Start of Entries provided
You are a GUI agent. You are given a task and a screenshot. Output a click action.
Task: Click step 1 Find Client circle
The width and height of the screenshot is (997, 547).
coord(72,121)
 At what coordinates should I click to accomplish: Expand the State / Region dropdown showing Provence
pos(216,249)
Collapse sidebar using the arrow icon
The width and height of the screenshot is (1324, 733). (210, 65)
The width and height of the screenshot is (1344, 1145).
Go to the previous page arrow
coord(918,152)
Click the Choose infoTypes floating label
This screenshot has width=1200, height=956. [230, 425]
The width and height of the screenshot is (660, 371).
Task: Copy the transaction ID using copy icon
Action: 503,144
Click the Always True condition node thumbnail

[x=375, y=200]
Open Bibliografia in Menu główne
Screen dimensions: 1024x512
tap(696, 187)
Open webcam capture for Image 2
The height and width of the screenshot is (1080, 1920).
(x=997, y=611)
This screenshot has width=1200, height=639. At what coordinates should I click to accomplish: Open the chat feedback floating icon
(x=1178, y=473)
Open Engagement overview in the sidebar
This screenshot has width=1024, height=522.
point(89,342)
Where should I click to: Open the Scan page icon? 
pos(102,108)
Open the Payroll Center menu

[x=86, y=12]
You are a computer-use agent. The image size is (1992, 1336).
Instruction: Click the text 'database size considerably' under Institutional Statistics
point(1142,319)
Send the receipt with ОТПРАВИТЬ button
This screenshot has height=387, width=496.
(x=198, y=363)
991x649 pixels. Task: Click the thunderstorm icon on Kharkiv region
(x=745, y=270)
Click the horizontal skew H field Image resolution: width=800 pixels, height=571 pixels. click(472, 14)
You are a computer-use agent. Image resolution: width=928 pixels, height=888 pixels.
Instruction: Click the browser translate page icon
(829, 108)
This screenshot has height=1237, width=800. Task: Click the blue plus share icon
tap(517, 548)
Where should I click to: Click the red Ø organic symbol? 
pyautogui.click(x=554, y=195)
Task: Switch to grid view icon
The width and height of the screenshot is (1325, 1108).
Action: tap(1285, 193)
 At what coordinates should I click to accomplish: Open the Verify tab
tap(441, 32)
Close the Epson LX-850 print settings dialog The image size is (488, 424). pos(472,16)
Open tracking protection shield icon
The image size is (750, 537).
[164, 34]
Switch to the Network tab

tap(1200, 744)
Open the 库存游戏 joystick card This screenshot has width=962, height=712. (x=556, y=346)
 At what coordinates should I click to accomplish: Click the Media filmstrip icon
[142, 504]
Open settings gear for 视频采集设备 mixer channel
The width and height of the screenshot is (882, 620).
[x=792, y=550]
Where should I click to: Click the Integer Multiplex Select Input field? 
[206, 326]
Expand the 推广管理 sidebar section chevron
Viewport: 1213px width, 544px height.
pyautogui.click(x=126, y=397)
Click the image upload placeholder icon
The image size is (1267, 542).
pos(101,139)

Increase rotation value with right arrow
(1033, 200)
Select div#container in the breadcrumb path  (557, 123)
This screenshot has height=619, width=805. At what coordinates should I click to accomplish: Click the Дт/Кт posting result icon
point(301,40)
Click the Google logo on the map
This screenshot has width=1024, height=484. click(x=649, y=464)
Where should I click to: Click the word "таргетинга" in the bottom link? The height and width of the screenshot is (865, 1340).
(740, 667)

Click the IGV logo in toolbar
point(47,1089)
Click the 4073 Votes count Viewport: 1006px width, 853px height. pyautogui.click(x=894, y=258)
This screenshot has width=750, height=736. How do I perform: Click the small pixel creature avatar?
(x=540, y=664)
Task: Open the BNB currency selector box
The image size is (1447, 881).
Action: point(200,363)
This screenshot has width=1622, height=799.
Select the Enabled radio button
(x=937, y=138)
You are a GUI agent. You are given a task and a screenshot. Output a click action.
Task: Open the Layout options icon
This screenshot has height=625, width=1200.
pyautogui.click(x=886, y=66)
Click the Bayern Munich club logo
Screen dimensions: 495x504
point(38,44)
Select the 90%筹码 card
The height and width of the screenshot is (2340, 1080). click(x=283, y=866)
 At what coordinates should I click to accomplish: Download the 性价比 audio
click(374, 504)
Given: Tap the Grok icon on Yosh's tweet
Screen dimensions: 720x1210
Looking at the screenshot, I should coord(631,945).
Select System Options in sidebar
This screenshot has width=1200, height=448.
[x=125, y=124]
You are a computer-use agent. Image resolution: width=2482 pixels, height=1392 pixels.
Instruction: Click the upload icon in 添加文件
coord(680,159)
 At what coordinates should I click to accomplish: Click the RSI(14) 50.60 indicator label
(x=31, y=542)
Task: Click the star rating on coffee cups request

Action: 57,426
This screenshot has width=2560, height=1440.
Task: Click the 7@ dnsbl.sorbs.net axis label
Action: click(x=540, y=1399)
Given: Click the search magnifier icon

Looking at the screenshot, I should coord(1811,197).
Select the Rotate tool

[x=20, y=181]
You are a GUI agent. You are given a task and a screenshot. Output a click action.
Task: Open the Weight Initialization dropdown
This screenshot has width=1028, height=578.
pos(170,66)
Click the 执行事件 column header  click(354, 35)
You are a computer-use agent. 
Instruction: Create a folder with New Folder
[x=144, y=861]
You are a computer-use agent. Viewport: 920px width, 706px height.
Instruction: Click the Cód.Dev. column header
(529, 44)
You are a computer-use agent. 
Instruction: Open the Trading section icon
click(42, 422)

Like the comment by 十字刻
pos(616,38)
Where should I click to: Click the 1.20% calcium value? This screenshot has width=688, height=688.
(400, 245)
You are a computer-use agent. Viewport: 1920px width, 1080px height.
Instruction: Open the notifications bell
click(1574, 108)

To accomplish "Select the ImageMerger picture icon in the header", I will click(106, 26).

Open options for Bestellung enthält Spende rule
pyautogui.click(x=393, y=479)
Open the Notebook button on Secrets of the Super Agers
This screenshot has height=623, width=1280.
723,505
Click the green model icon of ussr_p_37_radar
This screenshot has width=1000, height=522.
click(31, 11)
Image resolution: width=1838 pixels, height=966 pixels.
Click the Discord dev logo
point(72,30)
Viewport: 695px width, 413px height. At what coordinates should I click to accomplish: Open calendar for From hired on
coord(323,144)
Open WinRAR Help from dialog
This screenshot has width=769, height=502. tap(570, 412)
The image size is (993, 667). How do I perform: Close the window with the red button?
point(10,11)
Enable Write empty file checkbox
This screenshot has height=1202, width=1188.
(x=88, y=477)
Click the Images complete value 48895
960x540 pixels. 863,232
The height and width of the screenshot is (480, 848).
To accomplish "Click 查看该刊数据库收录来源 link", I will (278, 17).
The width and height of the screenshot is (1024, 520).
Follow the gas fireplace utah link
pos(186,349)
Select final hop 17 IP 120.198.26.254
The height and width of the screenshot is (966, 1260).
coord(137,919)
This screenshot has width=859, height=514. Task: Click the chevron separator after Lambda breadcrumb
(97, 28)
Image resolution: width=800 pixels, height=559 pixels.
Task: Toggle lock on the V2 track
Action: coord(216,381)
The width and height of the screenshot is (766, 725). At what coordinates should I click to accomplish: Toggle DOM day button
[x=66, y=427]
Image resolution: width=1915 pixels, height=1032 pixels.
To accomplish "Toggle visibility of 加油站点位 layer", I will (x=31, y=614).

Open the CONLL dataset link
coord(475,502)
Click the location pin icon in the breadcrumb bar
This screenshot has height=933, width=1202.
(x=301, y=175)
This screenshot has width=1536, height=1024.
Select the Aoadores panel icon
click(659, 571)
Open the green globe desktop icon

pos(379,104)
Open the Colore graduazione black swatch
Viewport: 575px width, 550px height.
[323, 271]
End of Entries provided
== Aim ==
Pull out every line of the records that contains the string "Viewport". Case counts.

== Answer for the task ==
Viewport: 1213px width, 544px height.
Click the 4073 Votes count Viewport: 1006px width, 853px height. pyautogui.click(x=894, y=258)
You are a computer-use agent. Viewport: 920px width, 706px height.
You are a computer-use agent. Viewport: 1920px width, 1080px height.
Viewport: 695px width, 413px height. At what coordinates should I click to accomplish: Open calendar for From hired on
Viewport: 575px width, 550px height.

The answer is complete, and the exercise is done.